I close my eyes, afraid this would happen. Dave’s a good guy at heart and I know he wouldn’t do this if he didn’t have to. “I understand Dave, take care of yourself,” I say before disconnecting.

“Excuse me miss, is there anyone you can call to take you home?” a nurse asks.

“Sure, my roommate. I will call her.” I scroll through my phone to Bella’s number. I could call my parents, but hearing them tell me what a failure I am and having hours of I told you so repeated to me over and over again isn’t something I really want to be hearing right now.

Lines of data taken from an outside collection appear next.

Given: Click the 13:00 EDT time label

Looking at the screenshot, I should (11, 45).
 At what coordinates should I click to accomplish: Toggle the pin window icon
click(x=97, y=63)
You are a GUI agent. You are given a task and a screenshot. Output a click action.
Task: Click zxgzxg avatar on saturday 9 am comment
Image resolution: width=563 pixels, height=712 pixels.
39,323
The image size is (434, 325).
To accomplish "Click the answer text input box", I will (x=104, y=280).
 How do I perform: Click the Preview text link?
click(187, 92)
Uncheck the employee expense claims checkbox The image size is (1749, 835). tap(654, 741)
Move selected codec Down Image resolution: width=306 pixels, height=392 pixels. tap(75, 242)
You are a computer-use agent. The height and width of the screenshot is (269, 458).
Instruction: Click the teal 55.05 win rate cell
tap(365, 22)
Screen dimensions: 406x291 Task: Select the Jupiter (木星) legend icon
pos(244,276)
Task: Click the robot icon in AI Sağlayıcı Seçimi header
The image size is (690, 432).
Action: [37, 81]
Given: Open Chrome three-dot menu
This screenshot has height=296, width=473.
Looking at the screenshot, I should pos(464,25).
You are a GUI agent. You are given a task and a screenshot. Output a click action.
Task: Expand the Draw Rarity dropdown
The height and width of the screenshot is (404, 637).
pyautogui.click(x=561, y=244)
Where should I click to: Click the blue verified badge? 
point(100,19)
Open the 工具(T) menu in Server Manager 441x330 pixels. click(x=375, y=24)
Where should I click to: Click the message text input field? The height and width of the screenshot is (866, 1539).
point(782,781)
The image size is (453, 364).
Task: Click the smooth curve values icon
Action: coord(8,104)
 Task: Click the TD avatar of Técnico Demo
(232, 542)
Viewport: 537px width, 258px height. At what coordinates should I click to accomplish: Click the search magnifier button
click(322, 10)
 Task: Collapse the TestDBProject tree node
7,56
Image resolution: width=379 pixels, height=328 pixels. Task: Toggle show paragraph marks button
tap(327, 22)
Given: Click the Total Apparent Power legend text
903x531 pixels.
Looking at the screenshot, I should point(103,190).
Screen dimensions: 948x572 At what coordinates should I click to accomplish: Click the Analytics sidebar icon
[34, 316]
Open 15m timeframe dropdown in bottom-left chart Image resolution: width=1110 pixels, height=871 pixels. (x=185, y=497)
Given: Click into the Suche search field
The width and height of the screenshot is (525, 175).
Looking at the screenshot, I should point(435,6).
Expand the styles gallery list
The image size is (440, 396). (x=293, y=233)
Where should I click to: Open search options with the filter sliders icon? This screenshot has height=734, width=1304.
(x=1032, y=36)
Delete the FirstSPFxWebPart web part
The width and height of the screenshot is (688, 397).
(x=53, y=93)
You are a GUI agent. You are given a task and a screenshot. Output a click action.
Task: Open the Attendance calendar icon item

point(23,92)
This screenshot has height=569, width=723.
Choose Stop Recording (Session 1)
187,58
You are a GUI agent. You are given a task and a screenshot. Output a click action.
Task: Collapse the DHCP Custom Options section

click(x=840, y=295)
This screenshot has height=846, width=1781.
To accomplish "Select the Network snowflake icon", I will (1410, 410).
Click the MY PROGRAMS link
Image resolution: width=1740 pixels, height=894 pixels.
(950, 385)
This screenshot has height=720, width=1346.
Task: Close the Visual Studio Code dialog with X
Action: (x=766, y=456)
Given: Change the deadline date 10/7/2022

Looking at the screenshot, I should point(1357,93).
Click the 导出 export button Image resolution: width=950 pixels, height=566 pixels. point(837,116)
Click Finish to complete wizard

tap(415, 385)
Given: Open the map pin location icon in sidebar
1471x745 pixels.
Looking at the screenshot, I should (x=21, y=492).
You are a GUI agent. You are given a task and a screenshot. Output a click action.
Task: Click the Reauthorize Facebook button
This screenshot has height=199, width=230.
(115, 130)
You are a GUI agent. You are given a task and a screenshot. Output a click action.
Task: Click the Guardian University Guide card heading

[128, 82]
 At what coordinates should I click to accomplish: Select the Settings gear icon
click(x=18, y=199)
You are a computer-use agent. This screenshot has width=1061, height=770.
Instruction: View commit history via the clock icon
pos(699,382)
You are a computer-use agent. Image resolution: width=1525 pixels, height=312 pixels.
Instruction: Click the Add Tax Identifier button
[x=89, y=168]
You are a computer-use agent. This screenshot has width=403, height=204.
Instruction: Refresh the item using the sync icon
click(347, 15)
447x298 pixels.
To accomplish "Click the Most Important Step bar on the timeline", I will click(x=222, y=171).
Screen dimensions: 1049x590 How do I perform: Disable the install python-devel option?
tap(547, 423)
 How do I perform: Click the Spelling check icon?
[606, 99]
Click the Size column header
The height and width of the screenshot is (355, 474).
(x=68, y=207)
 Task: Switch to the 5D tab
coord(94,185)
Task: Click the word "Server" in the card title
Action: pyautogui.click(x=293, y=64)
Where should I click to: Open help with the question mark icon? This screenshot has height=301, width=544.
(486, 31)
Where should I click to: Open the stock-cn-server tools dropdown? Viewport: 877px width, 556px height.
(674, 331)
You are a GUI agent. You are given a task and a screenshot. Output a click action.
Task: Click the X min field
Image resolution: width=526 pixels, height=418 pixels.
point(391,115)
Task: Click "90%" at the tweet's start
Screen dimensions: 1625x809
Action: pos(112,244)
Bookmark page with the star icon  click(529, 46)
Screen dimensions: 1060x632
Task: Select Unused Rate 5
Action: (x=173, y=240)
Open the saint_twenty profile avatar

“Yo biatch!” Bella answers.

“I need you to come and pick me up from Queen Charlotte’s hospital.” I sigh, leaning my head back against the wall. The kind nurse smiles excitedly while holding up the bright luminous pink bandage for my cast, like it will just make my day.

“Why? What have you done? You don’t have anything stuck anywhere do you because I think under the roommate agreement, that is crossing a line and I’m not ready for crossing that line with you,” Bella rambles on.

“Bella,” I call out her name to stop her but she just continues.

“I think that covers arse wiping too. I’m not bothered about helping you in and out of the bath, because lord knows I’ve seen your flange so many times that I am close to classing it as my lesbian experience, even though I have never flicked or licked it.”

“Bella!” I hiss down the phone.

“Okay, okay, I’m just saying that when that wax strip got stuck, I may have accidently grabbed some of your lip rather than the strip, but I mean that’s a compliment, right?” she babbles on.

“Bella, for fuck’s sake, will you just shut up and listen?” I yell. The nurse looks up wide eyed. I sigh and pinch the bridge of my nose.

“Geeze, sorry. Someone’s definitely got their flappers in a twist.” She huffs.

“I have broken my ankle, and Dave has just had to let me go from the café. Please can you come and get me?” I finally manage to say.

“Oh, fuck a duck.” She sighs. “Well, at least you don’t have anything stuck, or you would have been the talk of the hospital for months to come. Where’s your car keys? I will leave right away.”

“On my dresser, and thanks,” I mutter before disconnecting.